One of the more insidious causes of staph infection involves medical devices: catheters, artificial joints, pacemakers, and other implants. Within minutes of a device being placed in the body, human proteins like fibronectin and collagen coat its surface. S. aureus has specialized surface proteins that recognize and grab onto these coatings, giving the bacteria a foothold on the device.

Once attached, the bacteria build a biofilm, a structured community of bacteria encased in a protective slime layer. Biofilms are extremely difficult for both the immune system and antibiotics to penetrate. On prosthetic joints, these biofilms can grow into large, free-floating clusters in the joint fluid, sometimes visible to the naked eye. Biofilm-related infections are a leading reason why infected implants often need to be surgically removed rather than treated with antibiotics alone.

Who Is Most Vulnerable

Healthy people with intact skin and normal immune function can and do get staph infections, but certain conditions dramatically increase the risk. In community settings, the CDC identifies people with chronic conditions like diabetes, cancer, and vascular disease as being at greater risk, along with people who inject drugs.

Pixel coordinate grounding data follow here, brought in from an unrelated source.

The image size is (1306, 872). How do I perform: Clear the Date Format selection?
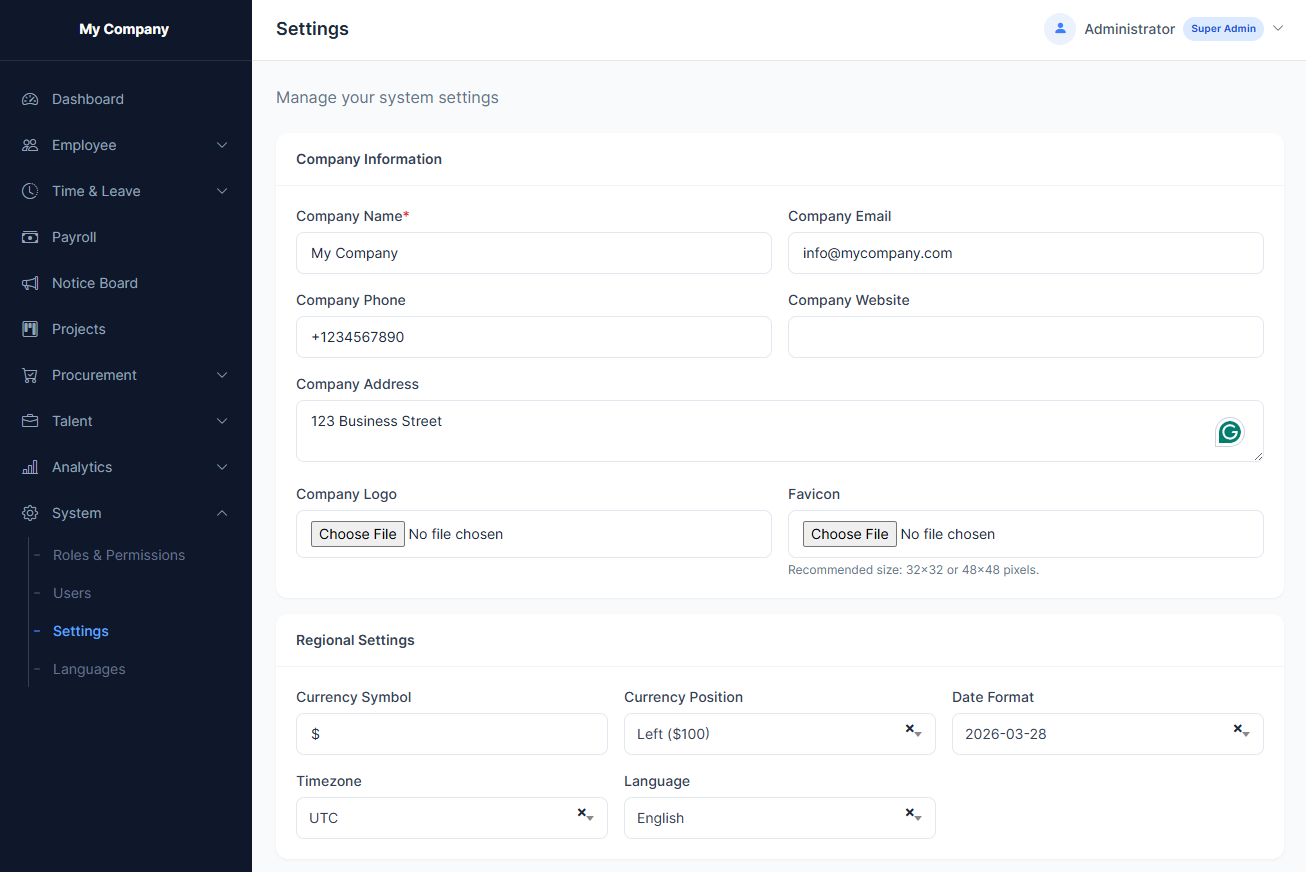(x=1237, y=729)

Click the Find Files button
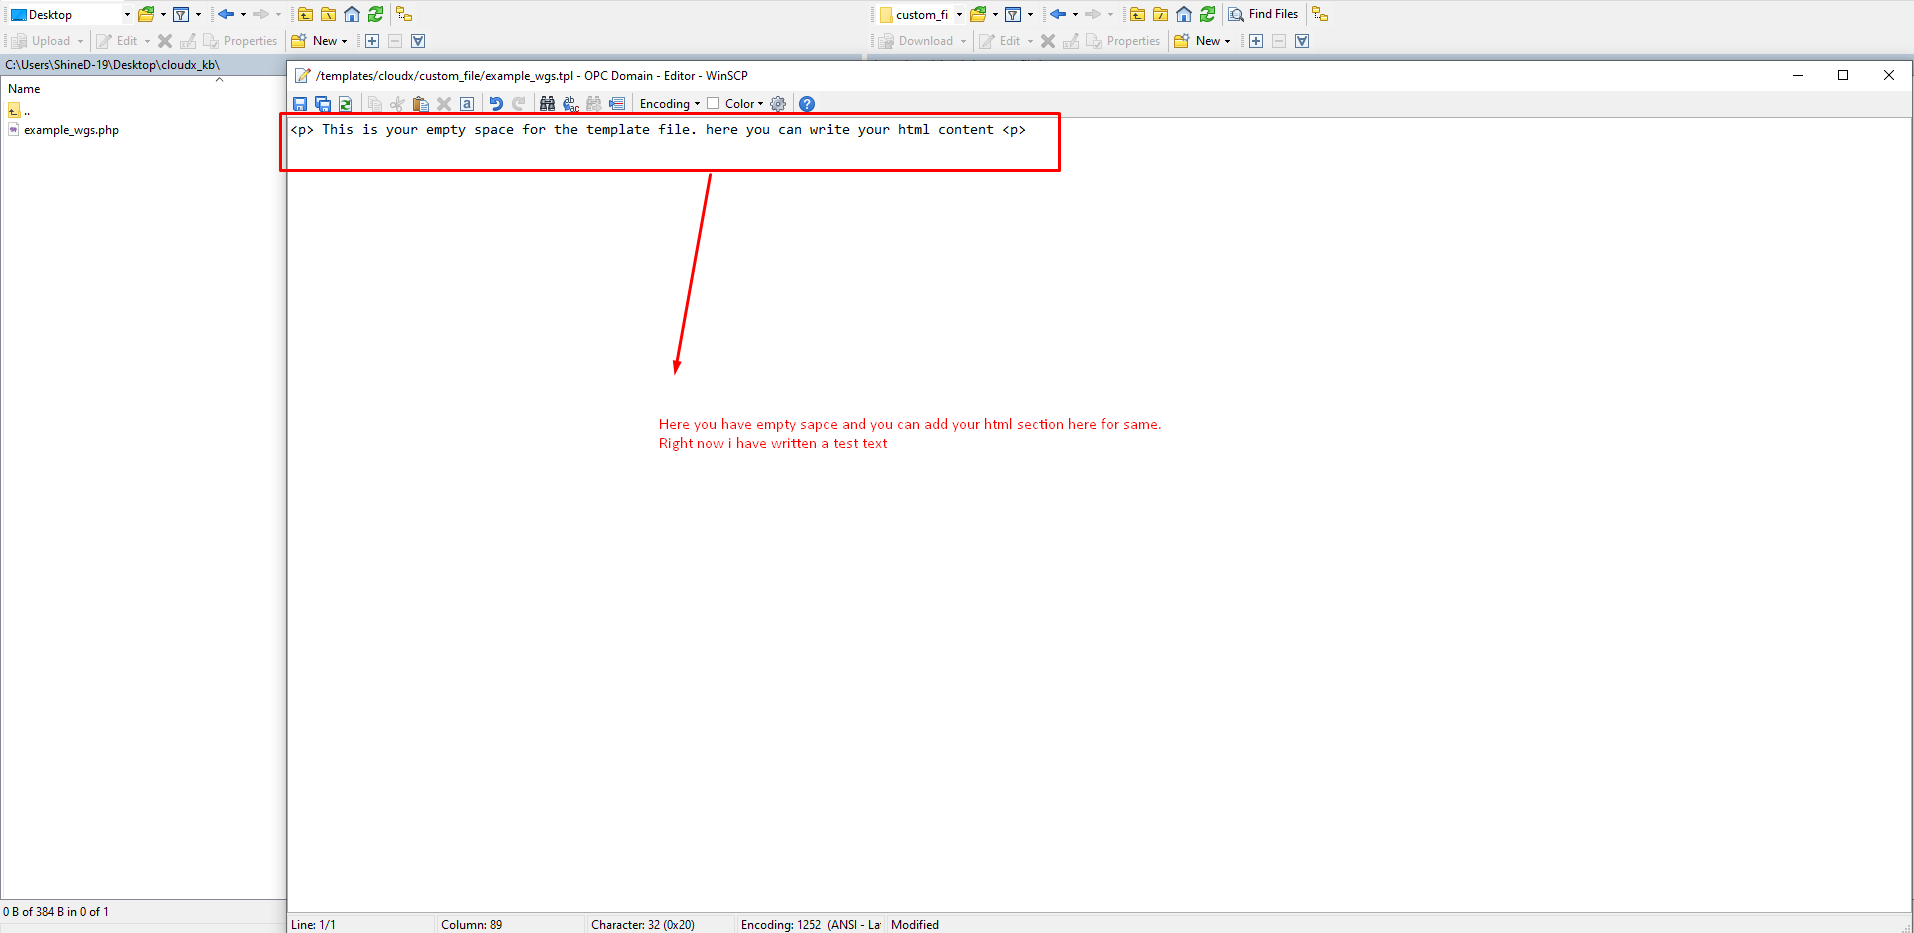1263,14
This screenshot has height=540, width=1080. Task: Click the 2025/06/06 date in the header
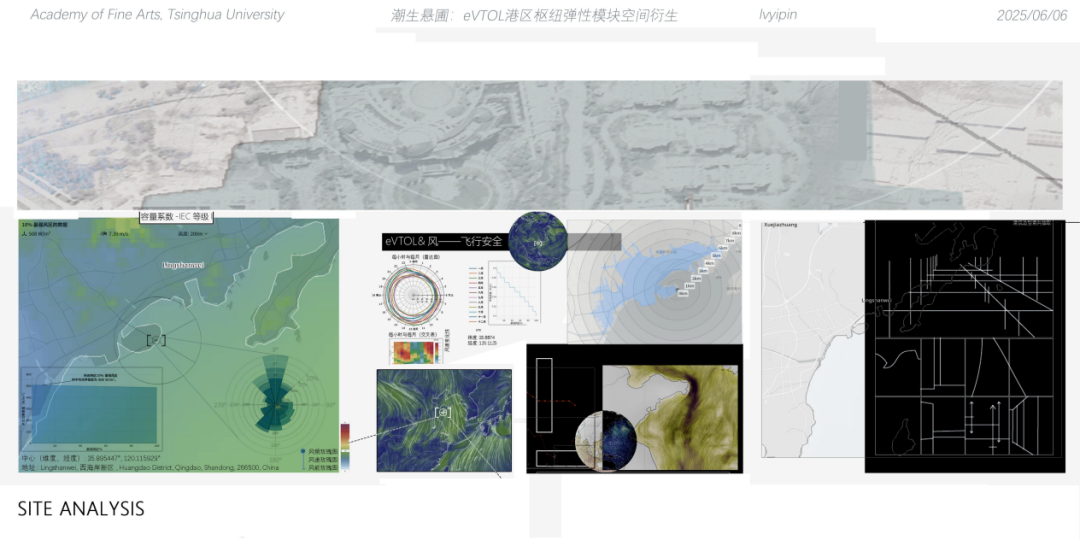coord(1031,15)
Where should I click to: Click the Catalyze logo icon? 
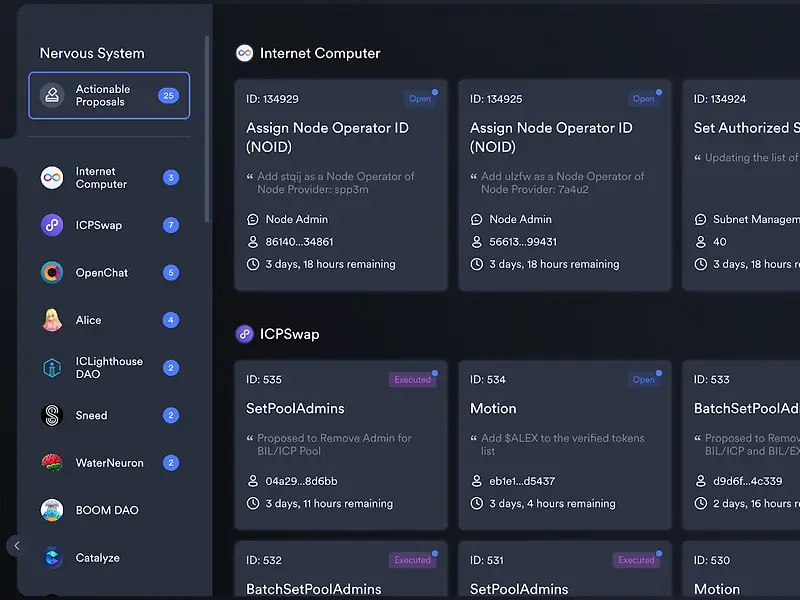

In healthcare settings, the highest-risk patients are those in intensive care units, those recovering from surgery, those with implanted medical devices, and those with weakened immune systems. Specific conditions that raise vulnerability include HIV infection, kidney failure requiring dialysis, chemotherapy treatment, and long-term steroid use. Each of these impairs either the skin barrier or the immune cells that would normally contain the bacteria before they can establish an infection.

Neutrophils, the white blood cells that serve as first responders against bacterial invaders, are the most critical line of defense against S. aureus. People with conditions that reduce neutrophil numbers or function, whether from disease or medical treatment, are at significantly higher risk for serious and systemic staph infections.

MRSA: When Antibiotics Stop Working

MRSA (methicillin-resistant Staphylococcus aureus) is caused by the same species of bacteria, but strains that have acquired resistance to an entire class of commonly used antibiotics called beta-lactams. This class includes many of the first-line drugs traditionally used for staph infections.

MRSA was once confined almost entirely to hospitals and nursing homes (healthcare-associated MRSA), but community-associated MRSA now circulates widely among otherwise healthy people. Community strains often carry a toxin called Panton-Valentine leukocidin, which destroys white blood cells and is linked to more aggressive skin infections and, in rare cases, severe bloodstream infections. The causes and transmission routes are the same as for regular staph, but the infections are harder to treat because fewer antibiotics work against them, and the bacteria can persist on surfaces for extended periods.